» **DESCRIPTION OF THE TASK**
Determine how many lines of the data below contain "green", then give only that number.

─── SUPPLIED RECORDS

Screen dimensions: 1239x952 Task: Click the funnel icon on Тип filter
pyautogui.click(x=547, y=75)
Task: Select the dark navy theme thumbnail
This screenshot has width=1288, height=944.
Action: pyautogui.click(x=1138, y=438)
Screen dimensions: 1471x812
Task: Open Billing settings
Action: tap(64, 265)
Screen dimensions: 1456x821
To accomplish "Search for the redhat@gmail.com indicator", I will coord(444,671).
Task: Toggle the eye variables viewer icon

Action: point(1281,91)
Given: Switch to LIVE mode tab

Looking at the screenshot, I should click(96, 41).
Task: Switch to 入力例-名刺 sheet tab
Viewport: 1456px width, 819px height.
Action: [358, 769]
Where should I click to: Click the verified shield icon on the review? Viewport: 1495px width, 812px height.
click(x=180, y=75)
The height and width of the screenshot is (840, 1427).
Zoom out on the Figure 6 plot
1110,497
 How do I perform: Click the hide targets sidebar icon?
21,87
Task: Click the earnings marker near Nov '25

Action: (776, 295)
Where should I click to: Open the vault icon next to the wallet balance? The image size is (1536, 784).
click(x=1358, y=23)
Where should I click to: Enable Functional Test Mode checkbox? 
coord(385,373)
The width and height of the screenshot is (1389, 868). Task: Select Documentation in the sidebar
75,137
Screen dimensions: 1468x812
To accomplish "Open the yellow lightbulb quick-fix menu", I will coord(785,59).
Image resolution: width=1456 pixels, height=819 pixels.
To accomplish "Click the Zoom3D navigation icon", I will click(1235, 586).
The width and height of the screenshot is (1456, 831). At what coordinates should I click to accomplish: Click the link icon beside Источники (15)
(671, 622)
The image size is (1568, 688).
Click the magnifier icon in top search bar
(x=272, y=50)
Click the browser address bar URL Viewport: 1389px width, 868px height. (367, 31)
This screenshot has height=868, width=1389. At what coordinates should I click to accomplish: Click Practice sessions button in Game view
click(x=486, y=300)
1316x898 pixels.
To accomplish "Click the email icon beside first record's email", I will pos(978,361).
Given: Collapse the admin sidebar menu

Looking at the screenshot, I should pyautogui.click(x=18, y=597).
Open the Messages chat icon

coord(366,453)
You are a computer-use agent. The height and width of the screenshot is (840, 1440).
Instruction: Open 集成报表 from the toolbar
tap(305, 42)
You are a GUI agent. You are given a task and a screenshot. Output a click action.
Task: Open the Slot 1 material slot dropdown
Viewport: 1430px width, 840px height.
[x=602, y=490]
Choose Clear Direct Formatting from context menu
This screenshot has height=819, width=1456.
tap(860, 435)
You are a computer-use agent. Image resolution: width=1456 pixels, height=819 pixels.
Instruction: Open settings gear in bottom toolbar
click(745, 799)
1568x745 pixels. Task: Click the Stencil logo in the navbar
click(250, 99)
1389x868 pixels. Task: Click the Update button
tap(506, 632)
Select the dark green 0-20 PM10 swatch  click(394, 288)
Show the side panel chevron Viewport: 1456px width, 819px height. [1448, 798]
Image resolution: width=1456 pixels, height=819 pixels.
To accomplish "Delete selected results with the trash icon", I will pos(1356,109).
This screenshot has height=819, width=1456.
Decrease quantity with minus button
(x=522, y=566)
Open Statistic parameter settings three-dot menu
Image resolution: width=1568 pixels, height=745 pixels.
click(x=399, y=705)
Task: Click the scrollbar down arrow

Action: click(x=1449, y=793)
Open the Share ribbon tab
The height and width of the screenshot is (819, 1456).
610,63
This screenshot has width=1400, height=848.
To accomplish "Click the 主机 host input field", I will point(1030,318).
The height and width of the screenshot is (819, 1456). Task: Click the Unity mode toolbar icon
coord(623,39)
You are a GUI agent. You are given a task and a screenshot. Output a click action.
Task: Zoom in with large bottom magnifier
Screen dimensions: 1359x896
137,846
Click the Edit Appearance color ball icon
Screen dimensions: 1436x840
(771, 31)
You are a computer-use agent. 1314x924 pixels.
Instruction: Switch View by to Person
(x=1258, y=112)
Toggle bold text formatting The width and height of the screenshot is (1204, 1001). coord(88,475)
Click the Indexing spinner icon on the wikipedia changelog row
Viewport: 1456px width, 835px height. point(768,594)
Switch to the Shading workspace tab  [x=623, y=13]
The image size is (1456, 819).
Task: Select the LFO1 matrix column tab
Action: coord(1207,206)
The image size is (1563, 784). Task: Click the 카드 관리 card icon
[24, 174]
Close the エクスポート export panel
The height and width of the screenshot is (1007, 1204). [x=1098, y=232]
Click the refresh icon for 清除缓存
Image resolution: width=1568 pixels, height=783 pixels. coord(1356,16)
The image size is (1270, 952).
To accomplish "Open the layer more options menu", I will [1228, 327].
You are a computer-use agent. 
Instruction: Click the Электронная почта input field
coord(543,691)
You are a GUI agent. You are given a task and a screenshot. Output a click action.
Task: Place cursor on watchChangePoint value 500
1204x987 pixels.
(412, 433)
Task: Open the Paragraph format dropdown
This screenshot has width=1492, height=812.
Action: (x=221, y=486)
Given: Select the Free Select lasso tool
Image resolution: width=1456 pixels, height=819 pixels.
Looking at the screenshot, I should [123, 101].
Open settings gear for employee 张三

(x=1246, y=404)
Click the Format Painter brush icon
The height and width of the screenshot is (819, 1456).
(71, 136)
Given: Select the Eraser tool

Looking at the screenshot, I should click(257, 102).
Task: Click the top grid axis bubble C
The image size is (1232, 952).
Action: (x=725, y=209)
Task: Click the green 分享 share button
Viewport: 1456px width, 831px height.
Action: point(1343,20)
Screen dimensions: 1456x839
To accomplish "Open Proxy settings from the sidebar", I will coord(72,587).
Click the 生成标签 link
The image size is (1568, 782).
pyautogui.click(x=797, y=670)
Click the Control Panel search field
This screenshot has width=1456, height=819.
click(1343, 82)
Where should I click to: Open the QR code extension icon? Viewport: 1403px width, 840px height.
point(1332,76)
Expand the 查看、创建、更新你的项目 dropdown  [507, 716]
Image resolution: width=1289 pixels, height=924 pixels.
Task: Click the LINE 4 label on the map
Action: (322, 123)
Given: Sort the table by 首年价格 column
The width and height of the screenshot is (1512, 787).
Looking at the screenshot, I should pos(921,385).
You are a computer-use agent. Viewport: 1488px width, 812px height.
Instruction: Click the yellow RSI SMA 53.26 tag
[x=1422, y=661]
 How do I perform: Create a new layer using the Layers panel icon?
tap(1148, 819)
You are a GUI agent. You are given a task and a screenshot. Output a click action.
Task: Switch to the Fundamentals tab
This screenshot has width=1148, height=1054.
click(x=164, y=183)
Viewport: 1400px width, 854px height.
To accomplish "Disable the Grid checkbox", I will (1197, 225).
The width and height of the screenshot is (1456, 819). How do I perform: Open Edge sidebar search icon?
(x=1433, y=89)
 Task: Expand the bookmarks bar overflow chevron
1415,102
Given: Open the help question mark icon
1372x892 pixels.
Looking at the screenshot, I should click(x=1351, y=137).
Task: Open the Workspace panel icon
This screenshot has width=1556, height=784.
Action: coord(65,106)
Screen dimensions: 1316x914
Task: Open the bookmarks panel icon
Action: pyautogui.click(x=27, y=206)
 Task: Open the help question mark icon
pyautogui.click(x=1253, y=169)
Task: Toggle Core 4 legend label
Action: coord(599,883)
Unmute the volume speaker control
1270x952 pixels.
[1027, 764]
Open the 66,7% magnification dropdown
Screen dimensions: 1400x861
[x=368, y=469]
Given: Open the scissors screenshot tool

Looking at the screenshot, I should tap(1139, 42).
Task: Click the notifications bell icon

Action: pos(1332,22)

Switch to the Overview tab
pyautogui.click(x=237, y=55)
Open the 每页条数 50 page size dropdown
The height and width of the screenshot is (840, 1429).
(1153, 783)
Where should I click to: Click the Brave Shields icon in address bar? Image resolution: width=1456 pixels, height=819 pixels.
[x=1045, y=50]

──────

» **ANSWER FOR THE TASK**
2